DeJaeghere presents on new book “Educating Entrepreneurial Citizens” in Tanzania

Joan DeJaeghere, associate professor in the Department of Organizational Leadership, Policy, and Development (OLPD), recently presented on her new book to faculty and graduate students of Agricultural Economics and Business Studies at Sokoine University of Agriculture in Morogoro, Tanzania. Morogoro is one of the sites for the study discussed in her book, Educating Entrepreneurial Citizens: Neoliberalism and Youth Livelihoods in Tanzania (Routledge). Her presentation and the book ask the question of how global discourses related to entrepreneurship education that aim to reduce youth unemployment and poverty get adapted and reshaped in local social and economic contexts of Tanzania.
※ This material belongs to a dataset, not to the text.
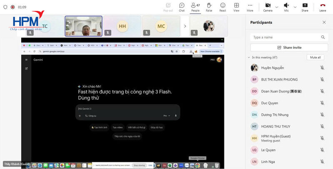Screen dimensions: 333x169
Task: Collapse the In this meeting section
Action: (249, 57)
It examines how entrepreneurship education is reshaping the purpose of education for citizenship – that of engaging in work that allows youth to supposedly get out of poverty. But such entrepreneurship education doesn’t necessarily ensure these youth get out of poverty; however, additional education/training for marginalized youth can change the social relations that exclude them because they haven’t completed their education or worked in the formal labor market. We found in this study that it gives marginalized youth additional credentials to be “skilled people” and allows them to contribute, even minimally, to the economic wellbeing of the community. The book is based on research in partnership with the MasterCard Foundation’s Learn, Earn and Save Initiative, for which Joan serves as PI.